The Longest Climb

Ten years after the EVERESTMAX team completed a world first, expedition leader Dom Faulkner reflects on their achievement. Dom's book 'The Longest Climb' offers a full account of the expedition. The book was shortlisted for the Boardman Tasker prize in 2007. 

This article was published in SYTAdventure Magazine in New Zealand.

I'm always curious when people say they've climbed a mountain. What do they mean exactly and from where did they start? It seems to me that we're very quick to quote the height of a summit above sea level but when it comes to climbing it from that same reference we're not quite so keen. On the North side of Mt Everest climbers will arrive in air conditioned Landcruisers to basecamp at 5000m. Obviously the challenging climbing is still to come but you can't deny that half the mountain has already been ascended. My view might be that of the purist, but it was this idealism that led to me standing on the shores of the Dead Sea just over ten years ago.  Actually our small team of five had decided that even sea level wasn't enough, we simply had to go to the lowest point on the Earth's surface. So here we were some 420m below sea level - our aim to make the first full ascent of Everest - a total climb of 9280m. 

I had been planning the expedition for several years since an earlier attempt on the mountain had partially blinded me with high altitude retinal haemmorages.  I was forced to retire and learn a painful lesson about the perils of climbing at these heights. Finding a team for this new venture hadn't been easy and although my new found colleagues shared my determination to carry it through we were very inexperienced indeed. Jamie and Sarah, the two youngest members of the team had never even been to the Himalayas, let alone Everest. However, the mountain seemed a very long way off as we lined up with the back wheels of our bicycles dipped into the salty water. Ahead of us lay a gruelling 8000km cycle journey through some of the world's most challenging terrain and politics. I wasn't alone in thinking that if we even made it to the mountain we would have done pretty well. 

It only took us two days to get out of Jordan but even that wasn't easy. A 1200m ascent the first day was a brutal way to start, not helped by having to dodge the stone throwing efforts of the local children. We were soon crossing the border into Syria, something that would be unthinkable now. It saddens me to wonder what happened to all the kindness we encountered in this beautiful country, although even ten years ago it was obvious that its people were under duress. There was an undeniable tension everywhere we went, from the nervous hotel owners to the twitchy waiters in restaurants. This is the fear that a cruel dictatorship imposes and it was my greatest wish that Syria was about to make a change for the better. Sadly I was wrong and I think now I will be lucky to visit again in my lifetime. We crossed the empty desert of the north, witnessing the majesty of Palmyra, formerly the eastern edge of the Roman empire and now controlled by ISIS.  At the oasis town of Deir Ezzor we came to the first of our major rivers, the Euphrates. Soon after we were picked up by the security police. They allowed us to continue but shadowed us all the way as we cycled the remaining three days to the Turkish border.

#### [Given information]
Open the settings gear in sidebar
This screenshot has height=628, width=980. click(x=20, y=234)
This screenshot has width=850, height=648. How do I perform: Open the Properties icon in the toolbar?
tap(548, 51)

#### [Goal]
Write the next part of the EVERESTMAX expedition account, continuing on from the ride to the Turkish border. The listing plays no part in what comes next.

#### [Exercise answer]
The arrival of the first mountains in remote eastern Turkey were a cruel wake up call. Where only a week earlier we had been in desert, the temperature plummeted and we found ourselves battling ice and driving winds as we crossed the Tigris. Just south of Mt Ararat we crossed into Iran and although the fierce weather continued we at last turned to the south. Iranian roads were well made and we started to push out the miles; just as well as we had just twenty eight days to cross a country five times the size of France. Everywhere we stopped in Iran we were assured of a warm welcome and offers of food and a bed for the night. Of all the countries en route this was the most welcoming. I will be sure to return and with Iran finally opening up there are a wealth of travel opportunities.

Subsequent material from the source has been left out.